ВЫБРАННЫЙ ТЕКСТ:
______________________________
В один из майских дней я пришла к Туркиным. Меня ждал накрытый стол, на котором чего только не было… И свежезажаренная курица, и ветчина, и раки, сыр, халва и даже пиво. Ведь профессор Туркин был ещё и большим гурманом и даже превосходным кулинаром!

После нашей длительной ссоры дядюшка проникся ко мне особой нежностью. Это подкреплялось ещё и тем, что все они слушали меня по радио. Дяде Воле моя игра понравилась, и он сказал мне, что «они мной гордятся». Даже звал летом к ним в Тарусу. Одним словом, мир был полностью восстановлен!

Мой «концертный сезон» увенчался тем, что на университетском смотре я получила I премию и была награждена путёвкой в Дом отдыха МГУ «Красновидово».

Во время этого моего последнего выступления на сцене МГУ в зале находилась… Антонина Васильевна, мать Николая Виткевича. Она приехала в Москву, чтобы увидеться с сыном. Право, можно подумать, что я это придумываю, но нам с ней, действительно, было назначено свидание с нашими «сэрами» на один и тот же день — 29 мая.

На свидание мы с Антониной Васильевной приехали вместе, обе — с цветами.

Это свидание проходило в Лефортовской тюрьме. Идя по узкому коридору и глядя в распахнутые двери с правой стороны, я прежде Сани увидела Николая, стоящего во весь рост у стола. Он стоял за светом. И это был всего лишь миг. Всё же я успела разглядеть, что он стал носить усы. Николай тоже успел увидеть меня и узнать.

Свидание наше с Саней было в тот раз каким-то очень светлым. Последним перед ним было декабрьское, на котором я сказала о разводе. Только в письме, написанном в день нашего майского свидания, муж сознался мне, что в декабре вернулся на «шарашку» «в мрачной безнадёжности». Зато на этот раз он приехал в «Марфино» весёлый, с ландышами в руках и «удивительно облегчённый».
______________________________
ЦЕЛЬ ЗАДАНИЯ:
Пожалуйста, продолжите отрывок воспоминаний о свидании в Лефортовской тюрьме, начав сразу после его последнего предложения.

ЗАПИСАННЫЕ СВЕДЕНИЯ:
______________________________
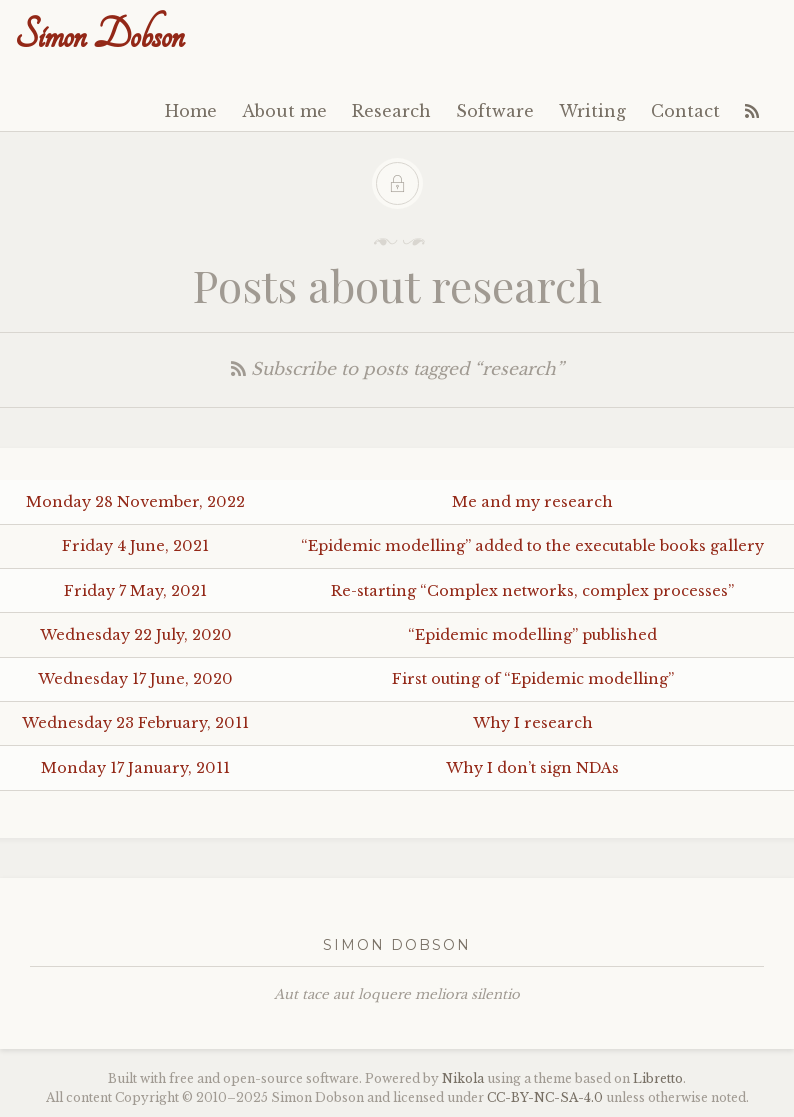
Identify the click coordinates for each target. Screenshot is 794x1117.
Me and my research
______________________________
ОЖИДАЕМЫЙ ОТВЕТ:
Весь следующий день понедельника, 30 мая, я была полна сложными чувствами. Проводила опыты в лаборатории, думала о своём… Очень обрадовалась, когда мне позвонил один ученик Ундины Михайловны и сказал, что у него оказался лишний билет на концерт Рихтера. Оставалось уже мало времени. Я быстренько свернула свои опыты и побежала в консерваторию.

На следующий день заместителем Кобозева по хозяйственной части мне было поставлено на вид, что я, уходя накануне, не закрыла форточку.

Весьма возможно… Но ведь я уходила далеко не последняя. В кабинете Кобозева оставались люди… Моя комната — проходная, и тот, кто уходил последним, должен был закрыть форточку… К тому же на окне решётка!..

Мне было отвечено, что вечером лабораторию посетили представители спецчасти, которые отнеслись к этому весьма серьёзно…

Тотчас же пошла я к начальнику спецчасти. Да, у него есть соответствующий рапорт. Я объяснила ему всю ситуацию. Он выслушал меня молча. Посчитав, что убедила его, я совершенно успокоилась.

Кроме обычных дел, я усиленно готовилась в те дни к философскому докладу на предстоящей теоретической факультетской конференции.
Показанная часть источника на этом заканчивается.